Pilot Study Evaluating the Safety and Performance of the GeNO NITROsyl Delivery System for Inhaled Nitric Oxide (PILOT)

Geno LLC

Status and phase

Completed

Phase 2

Conditions

Pulmonary Arterial Hypertension

Treatments

Drug: Nitric Oxide generated by the GeNO nitrosyl delivery system

Study type

Interventional

Funder types

Industry

Identifiers

NCT01092559

P2010-001

Details and patient eligibility

About

This is an open label phase 2 pilot study designed to evaluate the safety, tolerability and device performance of the GeNO nitrosyl delivery system during right heart catheterization (RHC) in participants with pulmonary arterial hypertension (PAH). All participants will receive inhaled nitric oxide in oxygen or nitric oxide in air delivered by nasal cannula. Hemodynamics, clinical laboratory and clinical assessment data will be collected on all participants to evaluate safety.

Full description

TREATMENT/FOLLOW-UP:

Participants meeting eligibility criteria will receive open label nitric oxide at 80 ppm via a nasal cannula. Hemodynamic clinical laboratory and clinical assessment data will be collected at baseline, after 15 minutes of inhaled nitric oxide administration, post RHC procedure and at hospital discharge. Day 5 +/- 3 post RHC, telephone contact to assess general health status.

Enrollment

10 patients

Sex

All

Ages

18+ years old

Volunteers

No Healthy Volunteers

Inclusion criteria

Have a confirmed diagnosis of PAH, WHO Group 1.
WHO Functional Class II or III equivalent, PAH.
Have been clinically stable with regard to signs and symptoms of PAH for at least 30 days prior to RHC.
May be receiving approved mono therapies or combination PAH therapies.
Females that are surgically sterile or post-menopausal.

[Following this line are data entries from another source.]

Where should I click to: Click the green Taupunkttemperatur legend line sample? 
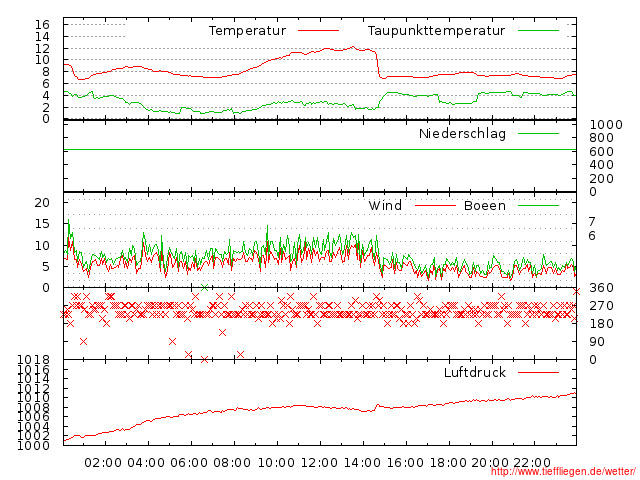pos(538,31)
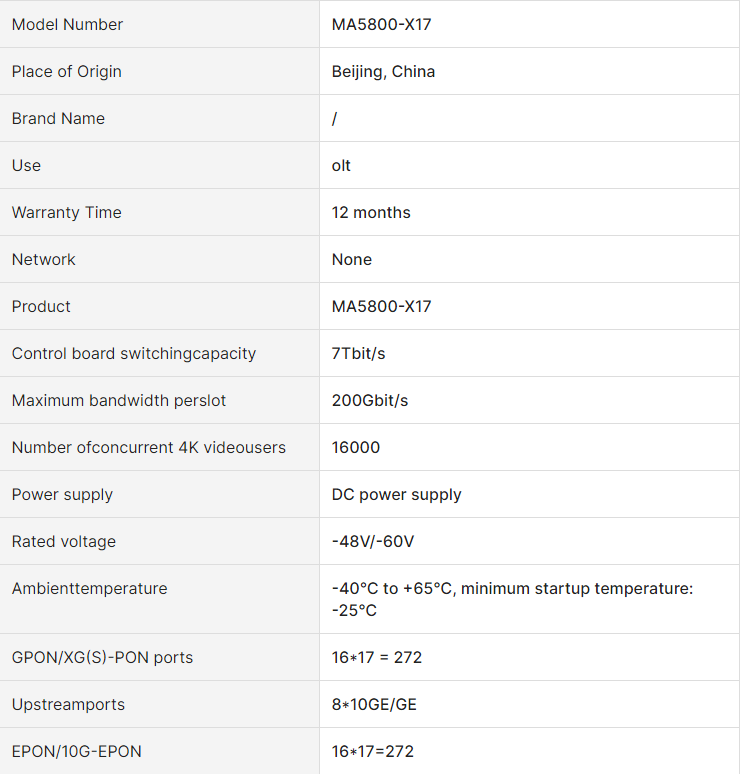Select the 200Gbit/s value
740x774 pixels.
tap(370, 400)
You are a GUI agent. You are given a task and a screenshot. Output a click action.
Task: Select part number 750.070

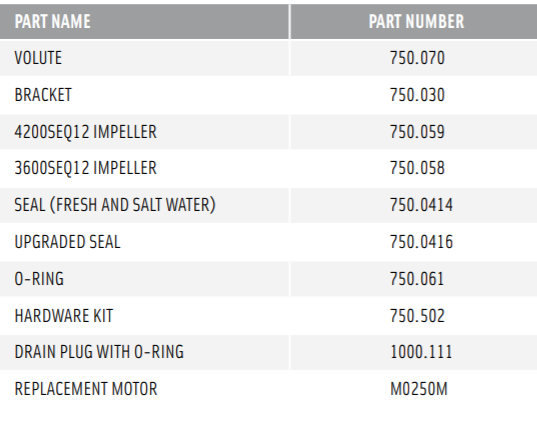(417, 58)
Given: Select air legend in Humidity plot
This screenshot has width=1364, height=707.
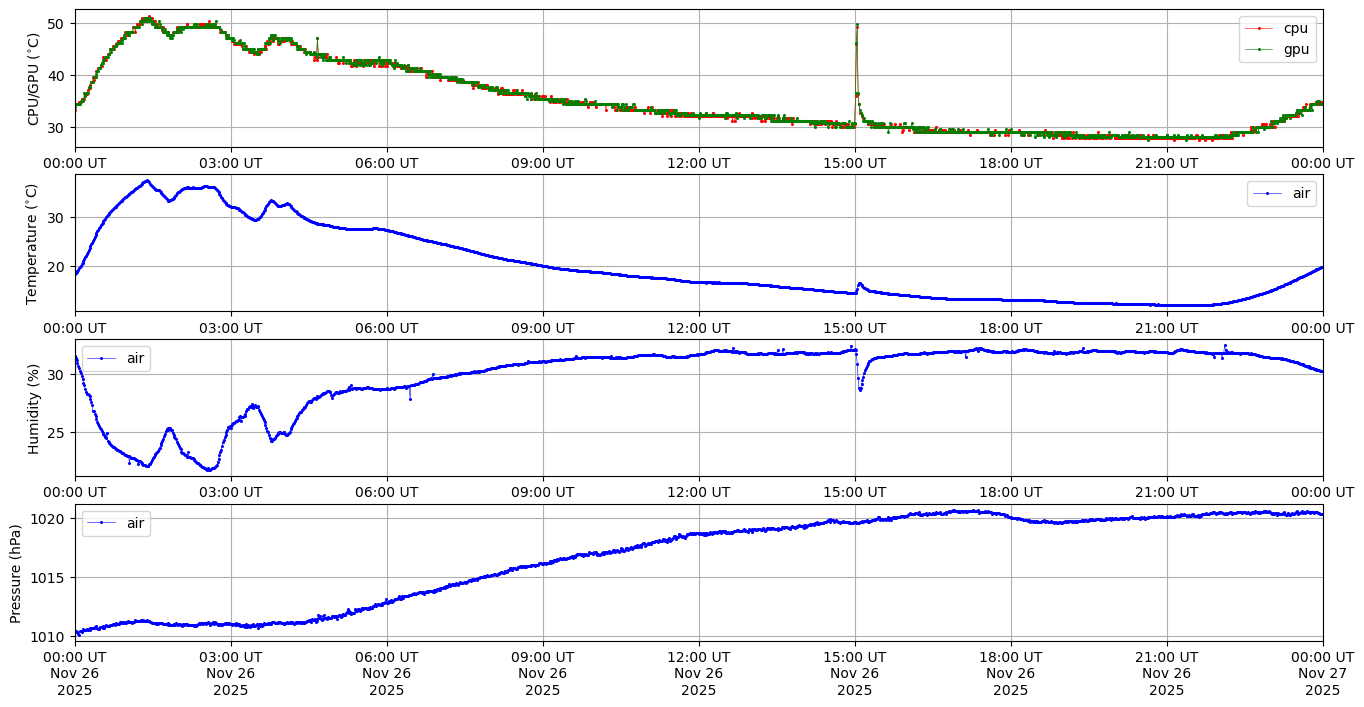Looking at the screenshot, I should (x=117, y=359).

Females of chil-bearing potential must have negative pregnancy test and must be practicing adequate birth control.

Exclusion criteria

Have had a new type of chronic therapy (including but not limited to oxygen, a different category of vasodilator, a diuretic, digoxin) for PAH added within (1) month of RHC.
Have any PAH medication except for anticoagulants discontinued within the week prior to RHC.
Have evidence of significant parenchymal lung disease as evidenced by pulmonary function tests within the last six months
CREST (calcinosis, Raynaud phenomenon, esophageal dysmotility, sclerodactyly, telangiectasia) syndrome
Have a history of uncontrolled sleep apnea within three months of RHC.
Have a history of hemodynamically significant left-sided heart disease
Have evidence of left-sided heart disease
Have any other disease that is associated with pulmonary hypertension (e.g. congenital systemic-to-pulmonary shunt, sickle cell anemia, schistosomiasis).
Documented uncontrolled systemic hypertension as evidenced by systolic blood pressure greater than 160 mmHg or diastolic blood pressure greater than 100 mmHg.
Have used prescription appetite suppressants within 3 months prior to wean/transition.
Have chronic kidney disease stage IV or worse or the requirement for dialysis.
Be receiving an investigational drug, have in place an investigational device, or have participated in an investigational drug study within the past 30 days.
Have had an atrial septostomy.
Have anemia (hemoglobin <10 g/dL), active infection or any other ongoing condition that would interfere with the interpretation of study assessments.
Have any serious or life-threatening disease other than conditions associated with PAH (e.g. malignancy requiring aggressive chemotherapy, renal dialysis, etc.).
Have unstable psychiatric status or be mentally incapable of understanding the objectives, nature or consequences of the trial
Participant is pregnant or lactating
Significant, ongoing alcohol or drug abuse.